How do Tribes/TDHEs request Technical Assistance from NAIHC?
Technical Assistance can be requested from the NAIHC through filling out a TA request form and submitting it to our office in Washington. This form is available on our website, www.naihc.net, or by calling 800-284-9165.
What are the costs associated with the NAIHC Technical Assistance program?
The Technical Assistance program offered through the NAIHC is subsidized by the federal government and is available at no cost to Tribes/TDHEs that are recipients of the Indian Housing Block Grant.
What areas can an NAIHC Technical Assistance Specialist cover?
Currently the NAIHC has 6 staff that provides Technical Assistance services. Our Technical Assistance request form lists 19 of the most common areas of inquiry. We are confident that whatever your request we have someone on staff that will have the expertise to address that need.
What determines if a Native American family is eligible for assistance under NAHASDA?
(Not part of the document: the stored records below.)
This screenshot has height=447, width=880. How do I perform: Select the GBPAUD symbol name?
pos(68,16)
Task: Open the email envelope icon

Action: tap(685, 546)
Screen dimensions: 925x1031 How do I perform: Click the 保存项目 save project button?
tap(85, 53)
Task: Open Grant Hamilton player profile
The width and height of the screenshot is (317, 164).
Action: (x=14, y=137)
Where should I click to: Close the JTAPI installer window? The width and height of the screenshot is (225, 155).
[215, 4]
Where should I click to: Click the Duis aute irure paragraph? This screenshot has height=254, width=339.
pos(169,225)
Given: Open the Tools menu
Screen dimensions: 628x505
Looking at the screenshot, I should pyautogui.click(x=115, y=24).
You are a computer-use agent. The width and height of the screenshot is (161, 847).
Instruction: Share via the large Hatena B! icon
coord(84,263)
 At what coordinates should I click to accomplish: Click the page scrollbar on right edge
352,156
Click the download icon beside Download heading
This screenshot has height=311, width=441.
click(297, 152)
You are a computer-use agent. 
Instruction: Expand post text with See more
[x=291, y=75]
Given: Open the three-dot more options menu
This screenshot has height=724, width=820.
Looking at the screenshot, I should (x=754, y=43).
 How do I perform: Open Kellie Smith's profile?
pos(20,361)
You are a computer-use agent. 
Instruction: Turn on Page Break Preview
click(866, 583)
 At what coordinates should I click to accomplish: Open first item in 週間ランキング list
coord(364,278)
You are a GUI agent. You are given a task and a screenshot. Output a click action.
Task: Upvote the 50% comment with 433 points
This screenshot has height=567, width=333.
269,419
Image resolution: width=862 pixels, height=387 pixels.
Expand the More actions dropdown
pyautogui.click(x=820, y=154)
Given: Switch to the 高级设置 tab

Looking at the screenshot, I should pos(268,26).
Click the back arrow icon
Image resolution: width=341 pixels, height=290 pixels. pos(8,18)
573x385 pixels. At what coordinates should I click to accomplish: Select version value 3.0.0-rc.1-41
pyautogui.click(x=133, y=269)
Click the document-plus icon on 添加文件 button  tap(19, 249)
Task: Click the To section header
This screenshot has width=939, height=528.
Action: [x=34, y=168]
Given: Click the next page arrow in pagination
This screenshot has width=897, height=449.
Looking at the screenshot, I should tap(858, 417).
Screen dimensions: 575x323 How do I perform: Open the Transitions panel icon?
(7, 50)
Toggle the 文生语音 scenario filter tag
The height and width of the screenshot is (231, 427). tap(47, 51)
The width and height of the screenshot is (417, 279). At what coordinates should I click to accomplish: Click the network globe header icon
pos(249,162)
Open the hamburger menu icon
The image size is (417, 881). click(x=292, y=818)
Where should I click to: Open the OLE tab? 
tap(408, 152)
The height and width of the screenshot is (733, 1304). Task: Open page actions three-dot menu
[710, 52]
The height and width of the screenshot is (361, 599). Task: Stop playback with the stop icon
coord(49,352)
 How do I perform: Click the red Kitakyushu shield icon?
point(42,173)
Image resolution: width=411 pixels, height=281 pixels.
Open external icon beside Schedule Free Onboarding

The primary market for assistance under NAHASDA is those families that are found to have an income of 80% of the median income and below. However, families wishing to purchase a home that have incomes in the 80-100% of the median are also eligible for assistance, but the Tribe/TDHE is only allowed to spend 10% of their annual IHBG allocation on this particular market.
What can the IHBG dollars be used for?
Section 202 of NAHASDA lists the Eligible Affordable Housing Activities. These are the parameters in which to create your Indian Housing Plan. These categories are broad in nature and are designed to fit your community’s needs.
If NAHASDA dollars are not spent according to NAHASDA rules are there penalties?
Title IV of NAHASDA spells out the possible consequences of failure to adhere to the rules and regulations. There are four penalties, and they can be handed down alone or in a combination. They are:
1. Delay your access to IHBG funds,
2. Reduce your IHBG by the amount that has been determined as unallowable,
3. Repay misspent dollars, or in severe cases
4. Replace the entity that is administering the IHBG.
What happened to Mutual Help contracts, executed under the 1937 Housing Act, after NAHASDA was implemented?
Because the Mutual Help and Occupancy Agreements (MHOA’s) are a legal contract, they are still in effect, even after the enactment of NAHASDA. However, the MHOA’s should be updated for use in the future to reflect the name of the organization that is now administering your local housing program, as well as any change in policies that may contradict the MHOA. Remember, the MHOA is a contract signed by both the Housing Authority and the participant; neither side can unilaterally change or disregard any part of that contract.
Must Board of Commissioner stipends be run through payroll and issued a W-2 instead of a 1099?
The IRS reference for this question may be obtained in the IRS/ITG website www.irs.gov/tribes. The IRS has a publication that is specific for Indian Tribal Governments and titled "Employment Tax Desk Guide For Indian Tribal Governments" Publication 4268. This is an excellent resource for employment tax processing and reporting. This guide can be downloaded from their website. There are two scenarios that need to be considered as to stipend payments.
1) Tribal Council Member Wages and Tribal Council Member Stipends Chapter 3, Page 17 of the Guide address the Revenue Ruling 59-354 and gives instructions on the proper format for reporting.
2) Elected and Public Officials, Chapter 3, Page 19, 20 address Members of boards/commissions If a Tribal Council Member is serving on the board, a W2 is issued showing the total amount of payment for attending meetings, No Tax withheld.
A non council member is serving on the board, a W2 is issued showing the total amount of payment for attending meetings, Tax is withheld. A Form 1099-Misc. should not be issued to Board Members for Stipends.